Put Your Own Oxygen Mask On First: A Guide for the Overwhelmed Parent

There's a reason they tell you to put your own oxygen mask on first during an emergency. You can't help anyone else if you can't breathe yourself.

As a sensitive person and a parent, I spent years trying to be the "calm anchor" for my family. I tried to absorb all the chaos, manage everyone's feelings, and be a rock-solid source of peace, all while my own nervous system was in a quiet panic.

It was exhausting, and it wasn't working.

The breakthrough came when I stopped trying to be a perfect, mythical "anchor" and started focusing on a "drop-dead simple" rule: I had to put my own oxygen mask on first.

I realized the most powerful tool I had for my family was my own regulated nervous system.

This is co-regulation.

My family didn't need a "perfect" mom who never got flustered. They needed a mom who was honest and skilled enough to find her own calm.

  • When I started using "micro-habits" to support my nervous system... my whole family got calmer.

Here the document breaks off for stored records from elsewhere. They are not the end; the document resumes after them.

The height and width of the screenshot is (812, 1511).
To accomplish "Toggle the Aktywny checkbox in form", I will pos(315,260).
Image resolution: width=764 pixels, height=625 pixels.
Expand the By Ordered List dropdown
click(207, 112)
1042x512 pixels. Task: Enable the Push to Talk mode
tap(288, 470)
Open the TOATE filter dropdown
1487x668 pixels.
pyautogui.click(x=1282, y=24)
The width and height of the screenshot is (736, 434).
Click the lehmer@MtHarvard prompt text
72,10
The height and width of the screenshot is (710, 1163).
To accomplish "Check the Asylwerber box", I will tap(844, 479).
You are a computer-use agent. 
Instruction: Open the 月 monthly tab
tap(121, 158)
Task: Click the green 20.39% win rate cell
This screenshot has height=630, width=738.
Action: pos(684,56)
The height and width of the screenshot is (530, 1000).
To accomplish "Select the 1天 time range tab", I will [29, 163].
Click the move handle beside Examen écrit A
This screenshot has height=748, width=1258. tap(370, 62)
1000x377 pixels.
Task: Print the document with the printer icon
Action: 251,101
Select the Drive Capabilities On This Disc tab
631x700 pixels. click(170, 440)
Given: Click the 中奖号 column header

  • When I gently said, "Mommy is feeling overwhelmed right now, I'm going to take three deep breaths"... my child started learning how to do it, too.

  • When I stopped trying to be a perfect anchor for everyone else, I finally became a real one for myself.

Your calm is not another stressful "to-do." It's your oxygen. All the simple micro-habits we do for ourselves—the sip of water, the 30-second stretch, the quiet moment of breath—are not selfish. They are the "drop-dead simple" and essential act of putting on our own masks so we have the capacity to show up as the calm, present parents we want to be.